Twinkle Tale was the last game to be created by ZAP Corporation, who previously worked on projects such as the conversion of Summer Games for the Master System and Dead Moon for the TurboGrafx-16 before the company was disbanded after its release, although they are not credited as such in the credits of the game or the manual. It was published by Wonder Amusement Studio, a subsidiary of Japanese record label company Toyo Recording, exclusively in Japan on 24 July 1992, becoming the only title to be released under their game publishing label. Early previews showcased the side status bar with a different art style, which was changed before release. Twinkle Tale has not been officially released outside Japan, but an English fan translation exists.

== Reception ==

Twinkle Tale received generally positive reviews. Famitsu gave it a score of 21 out of 40. Retro Gamer praised the game too.

Aggregate score
| Aggregator | Score |
|---|---|
| GameRankings | 90% |

Review scores
| Publication | Score |
|---|---|
| Ação Games | 18 / 18 |
| Beep!

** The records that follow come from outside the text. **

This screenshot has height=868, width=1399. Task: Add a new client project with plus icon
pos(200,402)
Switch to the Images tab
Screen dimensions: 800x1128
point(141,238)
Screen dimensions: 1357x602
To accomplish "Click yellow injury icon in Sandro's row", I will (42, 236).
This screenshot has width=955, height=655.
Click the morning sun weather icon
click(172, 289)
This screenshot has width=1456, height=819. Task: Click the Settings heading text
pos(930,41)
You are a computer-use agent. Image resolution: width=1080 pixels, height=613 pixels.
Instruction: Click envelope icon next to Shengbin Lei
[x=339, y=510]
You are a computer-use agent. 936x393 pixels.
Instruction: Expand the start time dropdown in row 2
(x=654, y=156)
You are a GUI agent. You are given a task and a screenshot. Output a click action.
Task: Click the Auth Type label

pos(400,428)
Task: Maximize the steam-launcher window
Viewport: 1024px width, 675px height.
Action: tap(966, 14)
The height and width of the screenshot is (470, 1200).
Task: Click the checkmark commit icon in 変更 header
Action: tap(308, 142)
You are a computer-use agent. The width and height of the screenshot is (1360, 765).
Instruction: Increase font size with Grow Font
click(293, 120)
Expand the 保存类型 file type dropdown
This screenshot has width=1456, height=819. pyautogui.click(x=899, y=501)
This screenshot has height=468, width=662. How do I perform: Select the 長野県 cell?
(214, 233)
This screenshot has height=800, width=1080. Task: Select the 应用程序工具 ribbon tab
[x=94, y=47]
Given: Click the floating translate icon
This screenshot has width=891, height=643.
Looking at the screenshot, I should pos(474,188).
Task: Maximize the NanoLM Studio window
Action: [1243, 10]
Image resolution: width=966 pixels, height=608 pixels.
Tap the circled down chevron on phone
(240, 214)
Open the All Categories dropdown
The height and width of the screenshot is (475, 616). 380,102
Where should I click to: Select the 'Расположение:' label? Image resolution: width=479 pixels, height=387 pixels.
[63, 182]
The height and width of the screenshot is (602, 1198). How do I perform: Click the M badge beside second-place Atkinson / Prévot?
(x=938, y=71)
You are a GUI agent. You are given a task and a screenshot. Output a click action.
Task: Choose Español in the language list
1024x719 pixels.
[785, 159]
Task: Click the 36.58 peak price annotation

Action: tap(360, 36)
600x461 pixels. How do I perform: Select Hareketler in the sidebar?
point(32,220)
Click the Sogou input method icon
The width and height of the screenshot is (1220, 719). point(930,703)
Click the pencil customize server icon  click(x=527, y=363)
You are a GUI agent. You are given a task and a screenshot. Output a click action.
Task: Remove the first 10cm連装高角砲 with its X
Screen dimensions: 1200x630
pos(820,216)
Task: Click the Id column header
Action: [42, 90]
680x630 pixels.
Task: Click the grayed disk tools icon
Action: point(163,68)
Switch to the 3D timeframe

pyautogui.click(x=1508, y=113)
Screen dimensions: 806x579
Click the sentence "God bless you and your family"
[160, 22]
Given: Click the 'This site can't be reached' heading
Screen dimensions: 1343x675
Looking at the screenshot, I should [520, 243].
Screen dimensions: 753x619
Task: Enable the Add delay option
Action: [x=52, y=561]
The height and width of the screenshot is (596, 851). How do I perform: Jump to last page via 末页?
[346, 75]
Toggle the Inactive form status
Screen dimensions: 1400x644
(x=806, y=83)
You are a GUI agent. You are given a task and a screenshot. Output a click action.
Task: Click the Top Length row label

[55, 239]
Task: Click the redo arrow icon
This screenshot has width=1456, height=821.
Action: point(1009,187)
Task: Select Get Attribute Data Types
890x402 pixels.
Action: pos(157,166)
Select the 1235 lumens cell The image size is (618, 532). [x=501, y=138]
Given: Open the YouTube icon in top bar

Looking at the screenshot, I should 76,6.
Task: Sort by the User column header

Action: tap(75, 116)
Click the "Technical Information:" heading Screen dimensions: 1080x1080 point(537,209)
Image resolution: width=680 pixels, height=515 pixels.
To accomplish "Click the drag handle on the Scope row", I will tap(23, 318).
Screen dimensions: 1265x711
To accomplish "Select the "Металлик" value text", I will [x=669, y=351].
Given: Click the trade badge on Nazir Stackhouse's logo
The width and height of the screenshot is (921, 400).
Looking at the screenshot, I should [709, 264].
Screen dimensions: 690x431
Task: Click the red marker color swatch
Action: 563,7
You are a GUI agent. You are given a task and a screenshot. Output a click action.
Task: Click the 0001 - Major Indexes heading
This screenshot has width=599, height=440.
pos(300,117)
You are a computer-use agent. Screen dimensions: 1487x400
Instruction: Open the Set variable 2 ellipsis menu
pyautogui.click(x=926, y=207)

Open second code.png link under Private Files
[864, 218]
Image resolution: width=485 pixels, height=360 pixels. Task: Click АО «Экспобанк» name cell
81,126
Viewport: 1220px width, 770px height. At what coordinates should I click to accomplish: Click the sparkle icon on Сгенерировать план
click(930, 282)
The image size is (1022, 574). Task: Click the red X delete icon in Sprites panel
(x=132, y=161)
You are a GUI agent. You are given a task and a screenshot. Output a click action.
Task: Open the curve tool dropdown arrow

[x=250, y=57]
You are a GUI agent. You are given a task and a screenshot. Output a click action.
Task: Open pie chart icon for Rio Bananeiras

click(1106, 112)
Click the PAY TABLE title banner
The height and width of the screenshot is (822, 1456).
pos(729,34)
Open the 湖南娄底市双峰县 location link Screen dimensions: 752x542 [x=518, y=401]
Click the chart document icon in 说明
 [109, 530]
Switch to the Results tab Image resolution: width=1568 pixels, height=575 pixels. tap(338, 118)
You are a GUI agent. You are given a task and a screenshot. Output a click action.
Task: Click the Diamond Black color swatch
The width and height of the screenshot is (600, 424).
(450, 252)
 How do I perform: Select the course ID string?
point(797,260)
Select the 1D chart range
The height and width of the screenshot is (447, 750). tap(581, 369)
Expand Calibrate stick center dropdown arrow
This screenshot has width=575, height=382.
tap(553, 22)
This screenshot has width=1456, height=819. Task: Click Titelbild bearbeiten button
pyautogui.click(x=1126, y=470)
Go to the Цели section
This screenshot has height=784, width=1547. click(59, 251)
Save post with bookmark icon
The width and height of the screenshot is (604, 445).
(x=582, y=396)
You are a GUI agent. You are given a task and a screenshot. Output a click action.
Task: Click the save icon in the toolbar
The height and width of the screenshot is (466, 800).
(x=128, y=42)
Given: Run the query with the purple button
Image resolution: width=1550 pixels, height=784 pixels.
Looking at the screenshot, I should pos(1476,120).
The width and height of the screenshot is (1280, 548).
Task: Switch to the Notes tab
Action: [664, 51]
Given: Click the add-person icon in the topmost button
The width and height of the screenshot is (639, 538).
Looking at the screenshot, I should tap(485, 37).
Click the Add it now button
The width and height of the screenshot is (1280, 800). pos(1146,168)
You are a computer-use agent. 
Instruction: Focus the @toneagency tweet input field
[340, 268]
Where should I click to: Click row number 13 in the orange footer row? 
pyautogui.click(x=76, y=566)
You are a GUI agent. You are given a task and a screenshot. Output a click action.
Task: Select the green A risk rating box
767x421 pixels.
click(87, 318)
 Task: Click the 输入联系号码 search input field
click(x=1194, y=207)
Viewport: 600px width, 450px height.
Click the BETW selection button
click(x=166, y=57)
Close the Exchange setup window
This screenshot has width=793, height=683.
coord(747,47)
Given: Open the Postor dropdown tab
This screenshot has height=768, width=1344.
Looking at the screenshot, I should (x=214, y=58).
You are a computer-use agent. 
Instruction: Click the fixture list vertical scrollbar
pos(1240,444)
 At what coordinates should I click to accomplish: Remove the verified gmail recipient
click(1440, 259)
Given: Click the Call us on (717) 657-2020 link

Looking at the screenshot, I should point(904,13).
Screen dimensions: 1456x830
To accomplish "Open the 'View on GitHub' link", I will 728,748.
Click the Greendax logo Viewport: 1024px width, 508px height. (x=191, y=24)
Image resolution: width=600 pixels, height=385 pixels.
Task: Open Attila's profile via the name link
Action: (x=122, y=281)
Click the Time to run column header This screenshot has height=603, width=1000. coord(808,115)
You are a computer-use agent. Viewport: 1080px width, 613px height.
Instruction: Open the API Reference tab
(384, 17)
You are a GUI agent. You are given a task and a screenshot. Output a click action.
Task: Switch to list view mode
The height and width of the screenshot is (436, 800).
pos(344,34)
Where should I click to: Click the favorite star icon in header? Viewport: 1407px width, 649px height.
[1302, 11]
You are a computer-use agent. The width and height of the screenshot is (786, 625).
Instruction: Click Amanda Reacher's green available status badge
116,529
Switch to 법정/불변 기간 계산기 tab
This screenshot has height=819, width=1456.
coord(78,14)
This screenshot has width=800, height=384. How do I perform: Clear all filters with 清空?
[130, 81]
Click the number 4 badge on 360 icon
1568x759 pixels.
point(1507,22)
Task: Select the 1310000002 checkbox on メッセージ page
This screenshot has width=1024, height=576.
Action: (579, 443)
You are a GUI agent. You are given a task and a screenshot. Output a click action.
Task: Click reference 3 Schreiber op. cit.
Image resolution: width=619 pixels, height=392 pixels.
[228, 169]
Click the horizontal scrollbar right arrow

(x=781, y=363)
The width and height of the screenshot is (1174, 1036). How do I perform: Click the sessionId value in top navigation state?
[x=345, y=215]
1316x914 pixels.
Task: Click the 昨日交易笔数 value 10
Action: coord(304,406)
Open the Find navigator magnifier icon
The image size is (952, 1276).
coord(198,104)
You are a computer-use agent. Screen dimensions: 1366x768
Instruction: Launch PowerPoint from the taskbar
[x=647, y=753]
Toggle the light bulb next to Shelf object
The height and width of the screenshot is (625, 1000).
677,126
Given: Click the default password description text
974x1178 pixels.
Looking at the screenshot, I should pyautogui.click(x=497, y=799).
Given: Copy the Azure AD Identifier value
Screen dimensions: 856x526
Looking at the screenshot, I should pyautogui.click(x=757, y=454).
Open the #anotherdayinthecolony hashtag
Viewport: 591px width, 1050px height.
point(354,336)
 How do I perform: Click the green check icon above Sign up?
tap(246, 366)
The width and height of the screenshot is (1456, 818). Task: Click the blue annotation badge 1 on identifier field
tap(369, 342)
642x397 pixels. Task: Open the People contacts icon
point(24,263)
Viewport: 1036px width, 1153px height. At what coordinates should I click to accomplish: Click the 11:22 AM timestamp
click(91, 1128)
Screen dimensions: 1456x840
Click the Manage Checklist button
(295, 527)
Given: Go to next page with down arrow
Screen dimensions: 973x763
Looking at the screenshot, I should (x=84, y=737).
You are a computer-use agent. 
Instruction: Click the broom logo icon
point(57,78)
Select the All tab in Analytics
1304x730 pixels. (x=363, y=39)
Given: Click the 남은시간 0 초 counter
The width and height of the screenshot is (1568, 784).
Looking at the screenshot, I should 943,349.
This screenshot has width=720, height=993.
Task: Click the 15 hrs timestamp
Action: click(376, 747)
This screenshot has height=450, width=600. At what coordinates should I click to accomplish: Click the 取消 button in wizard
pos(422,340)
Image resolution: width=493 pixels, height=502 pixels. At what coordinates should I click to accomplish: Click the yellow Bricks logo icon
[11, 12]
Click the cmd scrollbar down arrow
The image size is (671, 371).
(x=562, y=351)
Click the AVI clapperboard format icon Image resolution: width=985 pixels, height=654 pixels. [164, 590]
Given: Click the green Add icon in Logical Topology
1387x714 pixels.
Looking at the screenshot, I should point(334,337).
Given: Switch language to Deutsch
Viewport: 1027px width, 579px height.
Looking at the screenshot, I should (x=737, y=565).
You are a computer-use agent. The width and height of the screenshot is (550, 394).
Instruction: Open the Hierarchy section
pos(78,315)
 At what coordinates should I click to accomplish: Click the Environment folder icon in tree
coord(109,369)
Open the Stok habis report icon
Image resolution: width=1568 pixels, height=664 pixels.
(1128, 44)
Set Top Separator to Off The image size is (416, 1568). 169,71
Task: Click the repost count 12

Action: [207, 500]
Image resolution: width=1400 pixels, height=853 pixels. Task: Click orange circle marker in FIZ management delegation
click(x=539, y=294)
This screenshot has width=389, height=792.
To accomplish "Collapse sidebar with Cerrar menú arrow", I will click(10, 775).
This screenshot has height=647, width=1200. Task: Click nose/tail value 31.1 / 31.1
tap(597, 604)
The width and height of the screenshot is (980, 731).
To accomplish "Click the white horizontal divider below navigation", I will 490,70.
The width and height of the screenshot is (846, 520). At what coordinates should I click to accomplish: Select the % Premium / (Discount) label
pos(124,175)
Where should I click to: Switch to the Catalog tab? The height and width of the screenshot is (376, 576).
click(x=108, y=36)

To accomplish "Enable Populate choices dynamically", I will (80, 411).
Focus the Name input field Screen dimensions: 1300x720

Mega Drive | 6.75 / 10 |
| Famitsu | 21 / 40 |
| Joypad | 85% |
| Joystick | 79% |
| Mean Machines Sega | 88 / 100 |
| Mega | 62% |
| Mega Drive Advanced Gaming | 78% |
| MegaTech | 88% |
| Play Time [de] | 85% |
| Sega Force | 91% |
| Sega Power | 66% |
| Sega Pro | 83 / 100 83 / 100 |
| Video Games | 61% |

=== Legacy ===
Since its initial release, Twinkle Tale has become one of the rarest Mega Drive titles, alongside other coveted titles such as Alien Soldier and MUSHA, with copies of the game fetching over US$300 on the secondary video game collecting market.